Elections have been brought forward to early September in Austria, following a massive rift between the two coalition partners ÖVP and FPÖ. This was triggered by a compromising video that emerged from 2017, in which Heinz-Christian Strache, Vice-Chancellor and head of the FPÖ, and Johann Gudenus, FPÖ faction leader, offered an apparent niece of a Russian oligarch government contracts in return for election aid. Former Minister of the Interior, Herbert Kickl, who was General Secretary at the time, is also under pressure. The scandal could also have repercussions at federal state level and lead to a breakup of the SPÖ/FPÖ coalition in Burgenland, among other things.
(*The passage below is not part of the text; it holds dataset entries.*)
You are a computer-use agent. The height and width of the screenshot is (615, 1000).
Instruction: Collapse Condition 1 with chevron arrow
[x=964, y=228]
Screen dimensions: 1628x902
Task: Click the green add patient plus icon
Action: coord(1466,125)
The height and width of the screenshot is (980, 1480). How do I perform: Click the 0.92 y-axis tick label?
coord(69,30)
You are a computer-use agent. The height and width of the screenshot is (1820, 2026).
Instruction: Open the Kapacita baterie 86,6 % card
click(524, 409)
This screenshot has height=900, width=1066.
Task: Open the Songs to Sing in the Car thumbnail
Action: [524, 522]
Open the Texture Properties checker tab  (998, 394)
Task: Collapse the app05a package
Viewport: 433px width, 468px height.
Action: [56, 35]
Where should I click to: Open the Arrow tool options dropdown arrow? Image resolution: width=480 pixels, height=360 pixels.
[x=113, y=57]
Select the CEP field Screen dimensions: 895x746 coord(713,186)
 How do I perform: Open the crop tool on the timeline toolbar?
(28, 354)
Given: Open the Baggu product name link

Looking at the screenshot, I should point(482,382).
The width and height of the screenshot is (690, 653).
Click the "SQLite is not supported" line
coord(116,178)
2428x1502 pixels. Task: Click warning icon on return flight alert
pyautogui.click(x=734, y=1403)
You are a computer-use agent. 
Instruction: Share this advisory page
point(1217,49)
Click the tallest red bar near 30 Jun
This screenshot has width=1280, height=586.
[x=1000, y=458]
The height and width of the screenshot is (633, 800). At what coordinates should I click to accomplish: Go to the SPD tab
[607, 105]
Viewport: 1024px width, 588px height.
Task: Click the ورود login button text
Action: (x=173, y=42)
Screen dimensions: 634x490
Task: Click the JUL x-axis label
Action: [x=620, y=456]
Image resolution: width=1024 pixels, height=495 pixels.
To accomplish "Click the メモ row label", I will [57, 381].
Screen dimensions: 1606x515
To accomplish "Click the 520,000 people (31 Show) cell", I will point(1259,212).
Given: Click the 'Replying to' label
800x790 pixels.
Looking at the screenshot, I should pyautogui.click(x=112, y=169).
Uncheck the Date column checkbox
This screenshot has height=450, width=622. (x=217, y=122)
Chancellor Sebastian Kurz (ÖVP) wants to continue leading the government until September; based on current information, in collaboration with the current FPÖ ministers. A grand coalition between the ÖVP and its SPÖ junior partner appears to be emerging – once again. According to the latest opinion polls, the ÖVP would take 30 to 35% of the votes and the SPÖ up to 25 to 30%. On a purely mathematical basis, the previous coalition could be continued (the FPÖ recently stood at 20 to 25%). However, these figures do not take into account the video scandal and its fallout, which is likely to have a negative impact on FPÖ votes – it will remain interesting to see to what extent. Given the events of the past few days, the ÖVP will also tend to be less willing to enter into a coalition once again with the FPÖ.
We can now expect very little momentum from Vienna ahead of the snap election in Autumn and the election campaign proceeding it. It is also very questionable whether the tax reform that was only recently unveiled – one of the main projects of the turquoise-blue government – will be implemented at all. If we see a renewal of a grand coalition again in the Autumn, the enthusiasm for reform is likely to be rather limited – at least based on historical experiences. The long-overdue pension reform in particular, which was not even launched by the current government, is therefore unlikely to be implemented for quite some time yet. Given the political vacuum that now prevails and the possibility of a grand coalition, the positive impetus for reform is expected to fizzle out again quickly.